What is being asked -
Rewrite only the lines starting from the one containing "Viewport: 570px width, 478px" through the final line, replacing "dropdown" with "drop-down menu" and keeping everything else unchanged. Omit the pictures from your answer.

— Start —

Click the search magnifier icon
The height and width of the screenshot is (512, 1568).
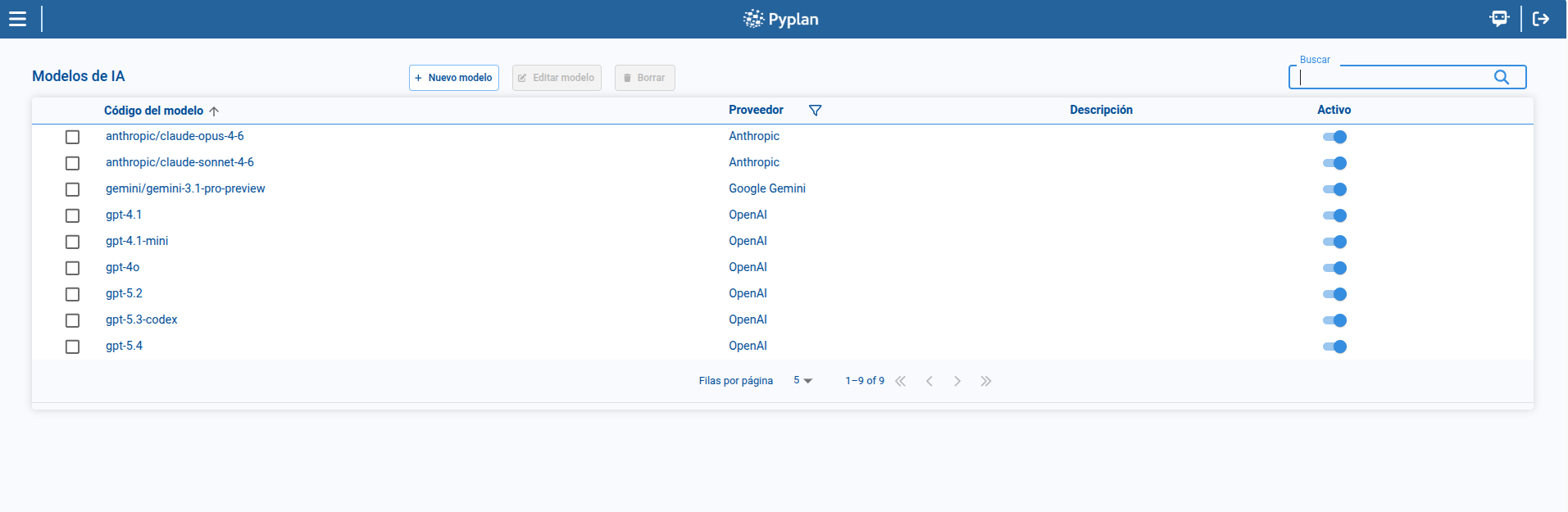coord(1501,77)
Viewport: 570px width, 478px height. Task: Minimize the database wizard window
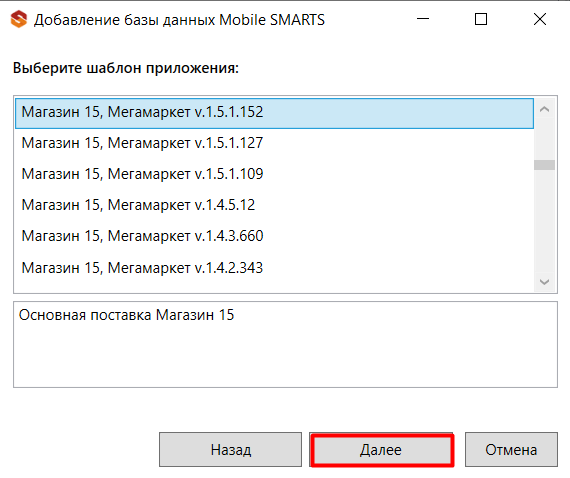(x=423, y=19)
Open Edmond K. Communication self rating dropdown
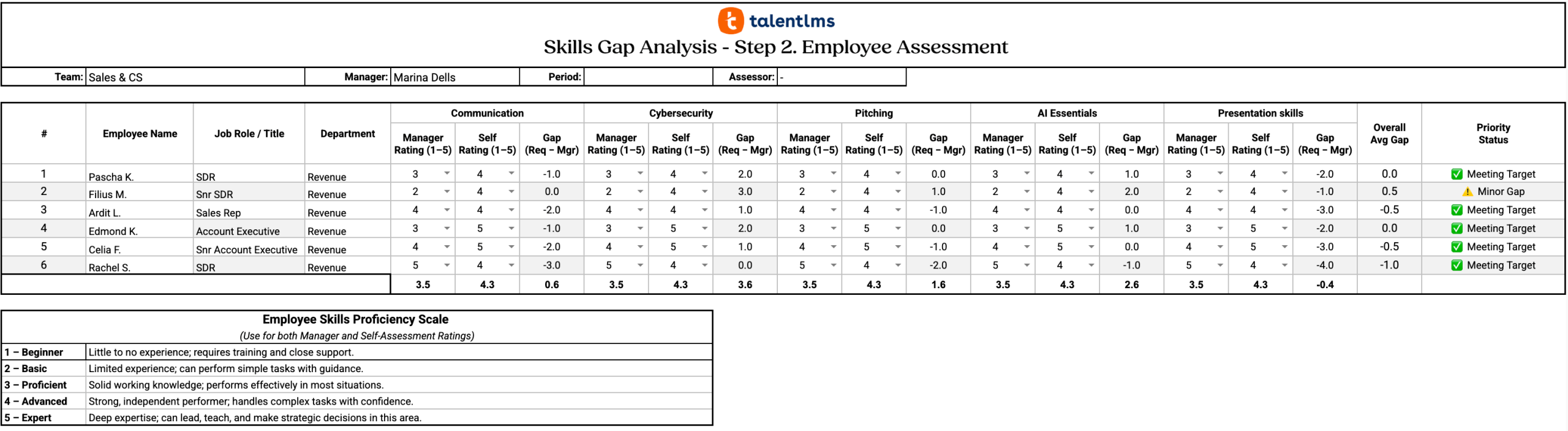This screenshot has height=431, width=1568. tap(511, 229)
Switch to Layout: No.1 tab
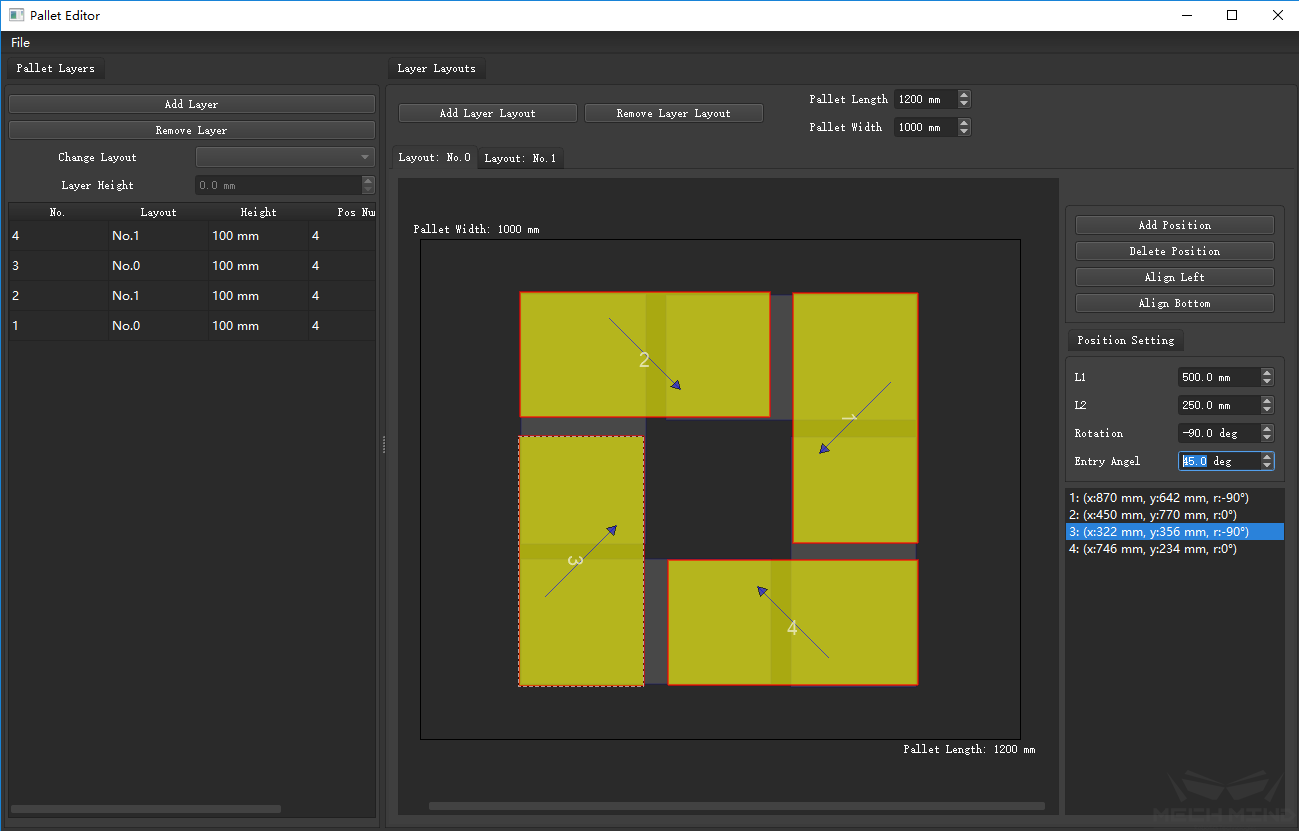 [x=520, y=158]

— End —

Result of this task -
Viewport: 570px width, 478px height. Task: Minimize the database wizard window
(x=423, y=19)
Open Edmond K. Communication self rating drop-down menu
This screenshot has height=431, width=1568. tap(511, 229)
Switch to Layout: No.1 tab
 [x=520, y=158]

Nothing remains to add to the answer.